Desafios no combate ao abuso sexual infantil no Brasil
Enviada em 06/05/2021
A Constituição Federal de 1988 prevê em seu artigo 6º a proteção infantil como inerente a todo cidadão brasileiro. Conquanto, tal prerrogativa não tem se reverberado com ênfase na prática quando se observa os desafios no combate ao abuso sexual infantil no Brasil. Diante dessa perspectiva, faz-se imperiosa a análise dos fatores que favorecem esse quadro.
Em uma primeira análise, deve-se ressaltar a ausência de medidas governamentais para combater o abuso sexual infantil no Brasil. Nesse sentido, essas ausências de medidas governamentais estão explícitas na escassez de órgãos públicos,como o Conselho Tutelar, em periferias e centros urbanos com o intuito de visita domiciliar e investigação da vida cotidiana da criança, sem violação de seus direitos, a fim de estabelecer uma vida segura e saudável a mesma. Essa conjuntura, segundo as ideias do filósofo contratualista John Locke, configura-se como uma violação do ´´Contrato Social``, já que Estado não cumpre sua função de garantir que os cidadãos desfrutem de direitos indispensáveis como garantir proteção à crianças abusadas sexualmente.
Ademais, é fundamental apontar a falta de repercursão nas mídias sobre tal temática como impulsionador de tais desafios no combate ao abuso sexual infantil no Brasil, já que o indivíduo moderno é informado sobre as temáticas sociais nos meios de comunicação. Isso se mostra no relatório de 2019 do Disque 100-número utilizado nas denúncias de violação infantil- disponibilizado pelo Ministério dos Direitos Humanos, mostra que 55% nas denúncias se referiam a violências sexuais contra crianças. Logo, é inadimissível que esse cenário continue a perdurar.
Depreende-se, portanto, a necessidade de se combater esse desafio. Para isso, é imprescídivel que o Ministério dos Direitos Humanos, por intermédio de leis governamentais estabeleçam o Conselho Tutelar tanto nas periferias quanto em centros urbanos- visto que é o órgão mais importante no combate às violações dos direitos das crianças-, e que o mesmo aja em prol aos indivíduos incapazes por meio de visitas domiciliar e investigação social da criança-em conjunto com um psicólogo- para a diminuição das denúncias que se referem a violações sexuais perante às crianças.
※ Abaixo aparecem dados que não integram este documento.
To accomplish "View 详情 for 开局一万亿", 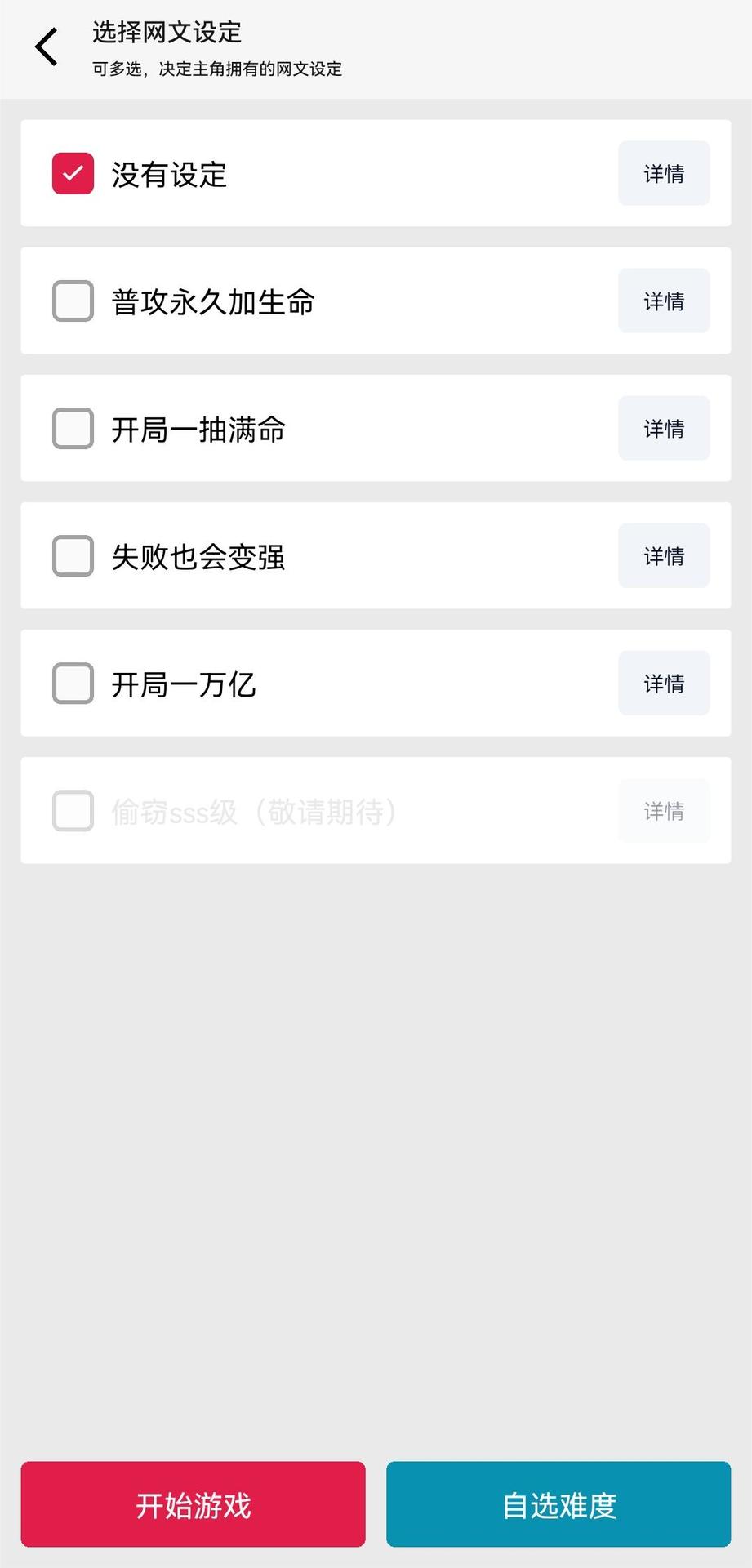I will coord(663,684).
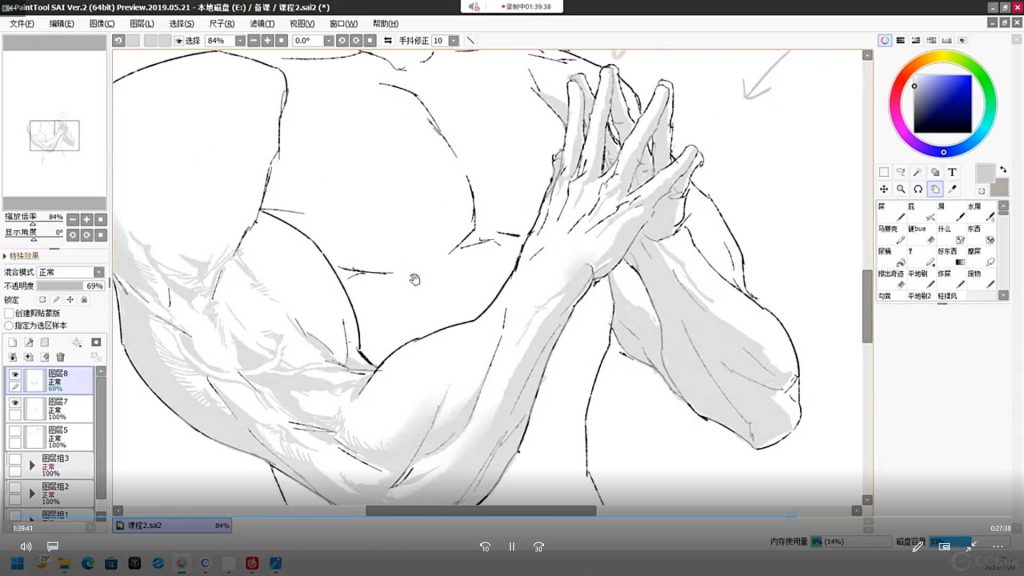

Além disso, cabe aos Estados, por meio de investimento, estabelecer campanhas públicas e propagandas, informando toda a população sobre o cenário inadimissível de milhares de incapacitados-já que é o meio de informação de milhões de brasileiros- a fim de diminuir a falta de informação sobre tais questões. Assim, o Estado desempenhará corretamente o seu ´´Contrato Social``, tal como afirma John Locke.